The production rate is of the order of 110 000 to 120 000 tpa of ore. The average grade for the 6 month period from April 1st to October 31st 1977 was 0.919% Sn, compared with a grade of 0.836% for the year ended Dec. 31st 1976. During this period, the mill recovery is of the order of 80%, occasionally being as high as 85%, of available tin in the ore.

South Crofty Mine       (#Location: 50° 13' 20"N, 5° 16' 31"W)

  The South Crofty Mine is within the township of Pool between Redruth and Cambourne in Cornwall. For several centuries, shallow workings exploited copper rather than the deeper tin mineralisation. References implying hard rock mining, rather than placer working, occur in the area as early as 1592, and clearly by the mid-17th century mining was well established. Mining for copper continued in bursts over the ensuing two centuries. Tin became increasingly important from the 1860s onwards as the price of metal improved and the mine deepened – although copper was still an important product up to the end of the nineteenth century when it was replaced by arsenic and, later, tungsten as the chief by-product of tin mining. Tin was first extracted as a major product in 1873. Tin mining has continued since then with periods of closure. It last closed in 1998, but since 2004 has been under development for further operaion. During the 20th century the mine was an amalgamation of 12 earlier mines worked in the past for tin and copper.

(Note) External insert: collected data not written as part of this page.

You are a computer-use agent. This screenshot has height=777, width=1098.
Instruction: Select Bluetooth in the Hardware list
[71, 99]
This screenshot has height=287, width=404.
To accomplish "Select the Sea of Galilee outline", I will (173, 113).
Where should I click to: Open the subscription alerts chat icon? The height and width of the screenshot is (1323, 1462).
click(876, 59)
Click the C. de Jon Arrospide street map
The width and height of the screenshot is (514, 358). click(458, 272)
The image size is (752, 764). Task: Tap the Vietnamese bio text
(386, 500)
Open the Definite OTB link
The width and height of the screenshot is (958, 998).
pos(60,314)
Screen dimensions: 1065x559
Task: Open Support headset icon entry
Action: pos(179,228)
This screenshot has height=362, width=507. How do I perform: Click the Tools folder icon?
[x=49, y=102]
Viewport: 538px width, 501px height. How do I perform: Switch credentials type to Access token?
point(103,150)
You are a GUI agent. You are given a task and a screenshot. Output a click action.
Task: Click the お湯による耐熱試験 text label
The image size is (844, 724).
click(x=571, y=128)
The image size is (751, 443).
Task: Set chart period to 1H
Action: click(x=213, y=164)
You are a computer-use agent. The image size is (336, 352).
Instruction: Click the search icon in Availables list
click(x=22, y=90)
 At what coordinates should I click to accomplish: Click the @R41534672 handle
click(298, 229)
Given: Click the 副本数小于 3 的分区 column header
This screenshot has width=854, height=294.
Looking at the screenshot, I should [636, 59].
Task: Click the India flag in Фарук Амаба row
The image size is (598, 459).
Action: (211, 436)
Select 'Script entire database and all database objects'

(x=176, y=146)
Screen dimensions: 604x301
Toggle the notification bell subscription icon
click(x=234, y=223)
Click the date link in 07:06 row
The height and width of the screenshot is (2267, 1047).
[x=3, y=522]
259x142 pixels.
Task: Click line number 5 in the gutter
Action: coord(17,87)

Geological Setting - The South Crofty tin mineralisation is contained within sub-vertical ENE-WSW trending veins dipping both to the north and south, cutting the Permo-Carboniferous Carnmenellis Granite. These veins occur within a ridge like irregularity on the contact of the batholith which outcrops as an elongate granitic exposure of some 5 x 1 km surrounded by intruded sediments on the north eastern margin of the main granite.
  The granite contact dips at 20 to 25° to the north-west, below the metamorphosed, intruded Devonian Mylor Series slates and interbedded basic lavas.
  The nearby Wheal Pendarves Mine, which was worked as part of the same operation in the late 20th century, is developed on the same granite ridge, where the crest has plunged below Mylor Series sediments to the south- west. In this region the granite ridge is covered by some 60 m of sediments at its crest.
  The fresh Carnmenellis Granite comprises a grey, coarse grained granite with plagioclase feldspars from 4 mm in diameter to laths of 6 x 15 mm, quartz crystals around 3 mm in diameter, and biotite. In general the granite is not altered, except on the margins of veins and in restricted areas where there are one or two thin (5 mm) thick quartz-tourmaline veins. In these cases, the granite is kaolinised over a width of up to 1 m straddling the veinlets.
  In the South Crofty area there are a series of around five ENE trending vein systems, each only 100 to 200 m wide. They are distributed over an area some 5500 m in length and 1800 m in width. In the northern-central part of the area, a NW to W trending series of 'caunter' veins crosscuts the series, while a smaller zone is apparent to the south west. All of these systems fall within leases controlled by South Crofty.
  The main series of veins being mined when visited in 1978 by South Crofty Mines comprised about 20 veins made up of 12 main veins with a number of offshoots. This vein system is within a length of some 2. 4 km and width of 800 m and is developed to a depth in excess of 750 m. To the west this group of veins is cut by a major cross-course fault, which, in addition to determining the western margin of the South Crofty Lodes, also delimits the neighbouring Dalcoath veins to the east.
  The north eastern margin of the South Crofty Lodes is determined by their passage out of the granite into the Mylor Series sediments. The veins feather out and lose their tin content within the sediments.
  Within the ore zone there is some faulting, but this is usually normal faulting and causes no problems with the extraction.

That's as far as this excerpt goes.